Among the records below, one line contains "[Follow on Facebook] (1649, 1339)"; copy that line and all that follow it, exactly as written.

▶ **Stored records**:
++++++++++++++++++++

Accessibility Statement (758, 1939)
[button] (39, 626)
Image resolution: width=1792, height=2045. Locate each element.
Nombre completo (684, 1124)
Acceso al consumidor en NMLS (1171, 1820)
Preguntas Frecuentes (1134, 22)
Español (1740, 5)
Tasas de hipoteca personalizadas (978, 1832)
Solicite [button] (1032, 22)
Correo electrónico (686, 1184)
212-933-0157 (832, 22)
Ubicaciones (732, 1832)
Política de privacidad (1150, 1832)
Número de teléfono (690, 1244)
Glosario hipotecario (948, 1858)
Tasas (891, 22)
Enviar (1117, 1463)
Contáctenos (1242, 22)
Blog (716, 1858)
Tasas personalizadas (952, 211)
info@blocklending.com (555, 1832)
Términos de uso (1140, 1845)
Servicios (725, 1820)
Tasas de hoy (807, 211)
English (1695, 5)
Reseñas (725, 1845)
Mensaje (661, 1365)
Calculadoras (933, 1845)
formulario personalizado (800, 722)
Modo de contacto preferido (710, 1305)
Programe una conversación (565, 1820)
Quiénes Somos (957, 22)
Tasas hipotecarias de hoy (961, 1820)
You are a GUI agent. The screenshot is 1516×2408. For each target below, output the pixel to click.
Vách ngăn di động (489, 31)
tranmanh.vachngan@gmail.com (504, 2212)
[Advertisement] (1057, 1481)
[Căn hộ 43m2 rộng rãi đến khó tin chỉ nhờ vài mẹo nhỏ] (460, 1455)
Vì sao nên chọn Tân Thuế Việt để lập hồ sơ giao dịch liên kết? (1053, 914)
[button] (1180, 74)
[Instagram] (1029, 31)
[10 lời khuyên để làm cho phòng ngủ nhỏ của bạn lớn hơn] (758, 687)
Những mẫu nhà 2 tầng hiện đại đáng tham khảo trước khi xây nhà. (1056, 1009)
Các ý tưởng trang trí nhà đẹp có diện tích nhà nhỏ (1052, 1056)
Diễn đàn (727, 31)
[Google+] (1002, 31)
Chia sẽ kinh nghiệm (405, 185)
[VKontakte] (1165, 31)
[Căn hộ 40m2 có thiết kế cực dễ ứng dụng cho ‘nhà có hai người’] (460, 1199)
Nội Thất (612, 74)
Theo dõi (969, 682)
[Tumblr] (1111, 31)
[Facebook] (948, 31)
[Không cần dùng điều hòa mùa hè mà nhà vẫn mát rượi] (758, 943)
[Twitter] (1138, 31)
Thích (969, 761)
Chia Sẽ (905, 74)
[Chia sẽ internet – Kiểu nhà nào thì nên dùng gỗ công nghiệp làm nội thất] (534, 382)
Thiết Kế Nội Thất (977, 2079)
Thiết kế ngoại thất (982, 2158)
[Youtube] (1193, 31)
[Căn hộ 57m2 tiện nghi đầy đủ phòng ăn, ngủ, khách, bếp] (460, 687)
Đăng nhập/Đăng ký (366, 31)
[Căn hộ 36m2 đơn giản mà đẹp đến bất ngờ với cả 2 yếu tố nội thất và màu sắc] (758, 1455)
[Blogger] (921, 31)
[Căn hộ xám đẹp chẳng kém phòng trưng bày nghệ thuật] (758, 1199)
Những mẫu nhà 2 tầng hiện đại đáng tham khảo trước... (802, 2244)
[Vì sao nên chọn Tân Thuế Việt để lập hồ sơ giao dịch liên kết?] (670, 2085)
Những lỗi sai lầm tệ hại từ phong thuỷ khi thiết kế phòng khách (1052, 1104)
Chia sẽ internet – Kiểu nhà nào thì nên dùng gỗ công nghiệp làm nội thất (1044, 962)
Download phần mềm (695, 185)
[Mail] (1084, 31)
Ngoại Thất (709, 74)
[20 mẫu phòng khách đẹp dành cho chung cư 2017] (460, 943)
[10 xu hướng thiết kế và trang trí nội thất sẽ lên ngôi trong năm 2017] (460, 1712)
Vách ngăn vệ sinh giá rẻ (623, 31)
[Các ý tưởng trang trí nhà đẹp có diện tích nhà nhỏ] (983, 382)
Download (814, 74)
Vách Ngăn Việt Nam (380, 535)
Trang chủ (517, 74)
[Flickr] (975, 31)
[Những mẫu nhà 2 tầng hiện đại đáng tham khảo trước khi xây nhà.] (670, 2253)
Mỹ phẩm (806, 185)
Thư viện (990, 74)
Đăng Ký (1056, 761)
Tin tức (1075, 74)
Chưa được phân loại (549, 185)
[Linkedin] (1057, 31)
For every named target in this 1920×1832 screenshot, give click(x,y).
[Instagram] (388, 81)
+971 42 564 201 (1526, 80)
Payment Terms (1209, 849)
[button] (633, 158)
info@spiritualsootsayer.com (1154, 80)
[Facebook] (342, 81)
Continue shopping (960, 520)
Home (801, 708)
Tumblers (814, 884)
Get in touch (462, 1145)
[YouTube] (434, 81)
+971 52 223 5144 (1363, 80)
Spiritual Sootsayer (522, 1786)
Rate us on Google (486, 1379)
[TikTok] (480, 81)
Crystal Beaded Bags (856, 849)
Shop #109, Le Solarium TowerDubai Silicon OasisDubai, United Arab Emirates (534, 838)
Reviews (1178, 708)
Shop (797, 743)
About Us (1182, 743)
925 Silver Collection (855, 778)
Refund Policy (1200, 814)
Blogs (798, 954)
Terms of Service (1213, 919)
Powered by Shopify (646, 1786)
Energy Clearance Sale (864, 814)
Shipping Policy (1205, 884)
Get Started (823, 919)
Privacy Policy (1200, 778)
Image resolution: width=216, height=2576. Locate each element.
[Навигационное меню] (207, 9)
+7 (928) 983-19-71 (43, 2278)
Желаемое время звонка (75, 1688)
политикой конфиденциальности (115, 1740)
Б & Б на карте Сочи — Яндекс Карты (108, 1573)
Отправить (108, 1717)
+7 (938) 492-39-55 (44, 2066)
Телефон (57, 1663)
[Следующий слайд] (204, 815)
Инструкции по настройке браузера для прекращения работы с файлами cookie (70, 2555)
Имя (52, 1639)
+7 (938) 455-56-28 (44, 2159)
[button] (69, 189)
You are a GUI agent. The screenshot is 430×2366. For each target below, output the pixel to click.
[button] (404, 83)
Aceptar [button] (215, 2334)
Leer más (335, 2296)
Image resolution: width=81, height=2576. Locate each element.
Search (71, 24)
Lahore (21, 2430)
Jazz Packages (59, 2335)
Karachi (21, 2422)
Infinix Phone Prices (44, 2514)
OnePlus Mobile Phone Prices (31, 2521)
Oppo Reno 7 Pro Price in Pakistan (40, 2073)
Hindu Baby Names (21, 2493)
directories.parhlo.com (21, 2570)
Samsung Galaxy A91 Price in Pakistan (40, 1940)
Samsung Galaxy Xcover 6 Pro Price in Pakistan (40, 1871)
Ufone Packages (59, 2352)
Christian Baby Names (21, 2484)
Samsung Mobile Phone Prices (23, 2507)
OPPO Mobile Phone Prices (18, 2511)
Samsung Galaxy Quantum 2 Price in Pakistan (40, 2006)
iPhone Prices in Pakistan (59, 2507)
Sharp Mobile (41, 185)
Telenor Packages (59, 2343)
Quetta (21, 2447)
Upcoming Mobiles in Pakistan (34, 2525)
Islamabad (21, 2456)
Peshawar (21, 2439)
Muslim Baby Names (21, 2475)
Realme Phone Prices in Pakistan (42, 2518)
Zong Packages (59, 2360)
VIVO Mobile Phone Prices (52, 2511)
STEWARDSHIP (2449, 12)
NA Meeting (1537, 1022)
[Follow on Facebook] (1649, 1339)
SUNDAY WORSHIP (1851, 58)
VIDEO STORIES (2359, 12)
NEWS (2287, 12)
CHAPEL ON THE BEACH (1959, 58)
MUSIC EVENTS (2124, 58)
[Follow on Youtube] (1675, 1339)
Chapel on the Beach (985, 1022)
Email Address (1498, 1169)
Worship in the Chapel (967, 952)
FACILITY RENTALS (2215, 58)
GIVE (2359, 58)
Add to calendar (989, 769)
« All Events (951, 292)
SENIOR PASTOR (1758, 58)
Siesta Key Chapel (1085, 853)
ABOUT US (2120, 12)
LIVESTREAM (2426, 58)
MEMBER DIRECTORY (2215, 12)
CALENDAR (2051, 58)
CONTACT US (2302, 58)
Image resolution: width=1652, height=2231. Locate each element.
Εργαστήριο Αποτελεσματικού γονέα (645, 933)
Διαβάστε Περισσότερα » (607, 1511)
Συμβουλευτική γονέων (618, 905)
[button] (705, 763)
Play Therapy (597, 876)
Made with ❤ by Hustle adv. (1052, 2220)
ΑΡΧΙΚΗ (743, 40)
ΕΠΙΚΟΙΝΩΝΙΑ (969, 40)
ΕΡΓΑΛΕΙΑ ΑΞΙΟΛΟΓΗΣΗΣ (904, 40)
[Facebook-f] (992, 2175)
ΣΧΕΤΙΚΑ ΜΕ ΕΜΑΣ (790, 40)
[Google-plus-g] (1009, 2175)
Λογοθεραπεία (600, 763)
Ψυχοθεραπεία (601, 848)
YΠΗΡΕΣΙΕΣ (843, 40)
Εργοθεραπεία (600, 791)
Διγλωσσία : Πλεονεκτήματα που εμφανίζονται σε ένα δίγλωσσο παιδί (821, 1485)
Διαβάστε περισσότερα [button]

++++++++++++++++++++

▶ **YOUR RESPONSE**:
[Follow on Facebook] (1649, 1339)
SUNDAY WORSHIP (1851, 58)
VIDEO STORIES (2359, 12)
NEWS (2287, 12)
CHAPEL ON THE BEACH (1959, 58)
MUSIC EVENTS (2124, 58)
[Follow on Youtube] (1675, 1339)
Chapel on the Beach (985, 1022)
Email Address (1498, 1169)
Worship in the Chapel (967, 952)
FACILITY RENTALS (2215, 58)
GIVE (2359, 58)
Add to calendar (989, 769)
« All Events (951, 292)
SENIOR PASTOR (1758, 58)
Siesta Key Chapel (1085, 853)
ABOUT US (2120, 12)
LIVESTREAM (2426, 58)
MEMBER DIRECTORY (2215, 12)
CALENDAR (2051, 58)
CONTACT US (2302, 58)
Image resolution: width=1652, height=2231. Locate each element.
Εργαστήριο Αποτελεσματικού γονέα (645, 933)
Διαβάστε Περισσότερα » (607, 1511)
Συμβουλευτική γονέων (618, 905)
[button] (705, 763)
Play Therapy (597, 876)
Made with ❤ by Hustle adv. (1052, 2220)
ΑΡΧΙΚΗ (743, 40)
ΕΠΙΚΟΙΝΩΝΙΑ (969, 40)
ΕΡΓΑΛΕΙΑ ΑΞΙΟΛΟΓΗΣΗΣ (904, 40)
[Facebook-f] (992, 2175)
ΣΧΕΤΙΚΑ ΜΕ ΕΜΑΣ (790, 40)
[Google-plus-g] (1009, 2175)
Λογοθεραπεία (600, 763)
Ψυχοθεραπεία (601, 848)
YΠΗΡΕΣΙΕΣ (843, 40)
Εργοθεραπεία (600, 791)
Διγλωσσία : Πλεονεκτήματα που εμφανίζονται σε ένα δίγλωσσο παιδί (821, 1485)
Διαβάστε περισσότερα [button]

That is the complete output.